Text and item location entries
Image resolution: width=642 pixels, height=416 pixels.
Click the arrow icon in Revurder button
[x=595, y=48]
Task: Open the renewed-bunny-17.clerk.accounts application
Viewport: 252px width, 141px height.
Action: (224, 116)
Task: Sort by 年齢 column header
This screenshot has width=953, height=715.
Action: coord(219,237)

---

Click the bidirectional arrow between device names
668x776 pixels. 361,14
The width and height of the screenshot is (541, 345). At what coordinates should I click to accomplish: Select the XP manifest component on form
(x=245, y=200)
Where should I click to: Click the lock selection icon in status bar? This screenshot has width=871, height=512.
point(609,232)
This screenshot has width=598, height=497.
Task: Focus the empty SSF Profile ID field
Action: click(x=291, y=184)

» **Short task**
Rename "status bar" to "toolbar" in the rows starting with the line that contains "Click the bidirectional" and going on through the line that contains "Action: click(x=291, y=184)", and reproduce only those lines with everything else unchanged.

» **Solution to the exercise**
Click the bidirectional arrow between device names
668x776 pixels. 361,14
The width and height of the screenshot is (541, 345). At what coordinates should I click to accomplish: Select the XP manifest component on form
(x=245, y=200)
Where should I click to: Click the lock selection icon in toolbar? This screenshot has width=871, height=512.
point(609,232)
This screenshot has width=598, height=497.
Task: Focus the empty SSF Profile ID field
Action: click(x=291, y=184)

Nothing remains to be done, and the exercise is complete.